Boeing titanium part certification testing
Appears in 2 lectures.
Appearances across the corpus
Physical sample displayed by Tom. The Digital Alloys company is a quarter mile from MIT, makes titanium parts by high-speed rod deposition for Boeing qualification testing.
Today there's a company called Digital Alloys that has developed a high-speed process. [Tom holds up a titanium part.] This is a titanium part, and they're making these types of parts — just a rod of titanium. Be careful, it looks like the World Trade Center; if you're standing on it, it might collapse. They're making them for Boeing, and Boeing wants them to make a few thousand so they can qualify them for parts. Now they're going to machine it into a special part.
The hundred-parts Digital Alloys is making for Boeing are tensile specimens for FAA certification, not flight hardware yet.
So why are they making a hundred parts for Boeing? Tensile specimens.
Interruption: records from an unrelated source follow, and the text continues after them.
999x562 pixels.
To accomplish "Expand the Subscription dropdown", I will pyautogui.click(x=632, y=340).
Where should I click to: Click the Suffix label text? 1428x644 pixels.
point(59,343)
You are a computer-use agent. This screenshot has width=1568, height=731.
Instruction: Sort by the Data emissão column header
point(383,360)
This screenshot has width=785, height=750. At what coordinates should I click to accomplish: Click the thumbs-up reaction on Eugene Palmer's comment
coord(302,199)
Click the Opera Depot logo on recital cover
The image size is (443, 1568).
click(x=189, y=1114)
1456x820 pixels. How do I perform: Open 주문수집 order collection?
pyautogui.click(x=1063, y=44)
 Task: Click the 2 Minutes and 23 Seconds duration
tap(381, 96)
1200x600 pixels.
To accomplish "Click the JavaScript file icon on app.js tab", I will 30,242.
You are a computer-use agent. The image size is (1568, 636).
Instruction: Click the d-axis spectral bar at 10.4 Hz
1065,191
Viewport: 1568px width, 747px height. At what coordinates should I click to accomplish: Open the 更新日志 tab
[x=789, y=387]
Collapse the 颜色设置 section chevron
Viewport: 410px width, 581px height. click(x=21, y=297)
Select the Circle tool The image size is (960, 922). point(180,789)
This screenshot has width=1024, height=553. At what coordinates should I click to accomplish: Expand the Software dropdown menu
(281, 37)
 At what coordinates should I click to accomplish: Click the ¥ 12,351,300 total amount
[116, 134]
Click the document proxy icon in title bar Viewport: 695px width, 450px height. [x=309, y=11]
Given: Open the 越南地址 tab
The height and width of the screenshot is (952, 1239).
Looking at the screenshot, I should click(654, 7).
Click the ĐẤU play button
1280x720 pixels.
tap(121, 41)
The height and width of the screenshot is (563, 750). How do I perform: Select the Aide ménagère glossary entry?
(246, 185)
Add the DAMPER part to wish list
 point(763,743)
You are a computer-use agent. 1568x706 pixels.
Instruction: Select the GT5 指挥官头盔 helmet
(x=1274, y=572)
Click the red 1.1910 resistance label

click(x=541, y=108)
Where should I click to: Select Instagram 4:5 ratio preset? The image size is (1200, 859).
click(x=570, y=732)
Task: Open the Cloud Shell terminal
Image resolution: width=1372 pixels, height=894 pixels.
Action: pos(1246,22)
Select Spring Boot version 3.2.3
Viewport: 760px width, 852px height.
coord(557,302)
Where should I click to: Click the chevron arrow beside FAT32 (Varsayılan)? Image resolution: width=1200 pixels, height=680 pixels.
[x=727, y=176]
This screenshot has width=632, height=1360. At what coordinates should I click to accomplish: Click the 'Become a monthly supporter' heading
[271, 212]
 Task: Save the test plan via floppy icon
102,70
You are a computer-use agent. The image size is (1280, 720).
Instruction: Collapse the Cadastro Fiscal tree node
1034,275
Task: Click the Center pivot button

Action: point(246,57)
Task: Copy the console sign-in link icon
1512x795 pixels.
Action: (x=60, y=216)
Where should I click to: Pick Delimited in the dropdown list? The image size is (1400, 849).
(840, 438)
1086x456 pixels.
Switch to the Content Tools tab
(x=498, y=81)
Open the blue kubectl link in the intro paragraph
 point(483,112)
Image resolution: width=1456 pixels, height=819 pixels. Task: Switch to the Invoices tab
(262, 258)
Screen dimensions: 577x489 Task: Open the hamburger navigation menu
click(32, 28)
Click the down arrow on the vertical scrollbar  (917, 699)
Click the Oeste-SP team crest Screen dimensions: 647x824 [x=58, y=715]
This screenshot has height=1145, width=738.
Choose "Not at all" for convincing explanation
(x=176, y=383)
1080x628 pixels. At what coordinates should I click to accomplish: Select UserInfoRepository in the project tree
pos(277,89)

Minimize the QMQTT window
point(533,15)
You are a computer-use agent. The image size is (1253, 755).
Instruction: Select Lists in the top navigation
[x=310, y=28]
Boeing's going to do fatigue tests and tensile tests and impact tests, because Boeing has to certify to the Federal Aviation Administration before they put it on an airplane that it matches the properties that everybody else has measured for titanium 6 aluminum for the last eighty years. Where was titanium 6 aluminum developed? Anyone live in Watertown? Anyone been to the Watertown Arsenal Mall? The Arsenal Mall used to be the US Army's Watertown Arsenal when I was a student, and in 1945 that's where titanium 6 aluminum 4 vanadium was invented, developed. Titanium was a new material available after World War Two, and 6 aluminum 4 vanadium was the first commercial alloy. It's still the workhorse material for titanium alloys.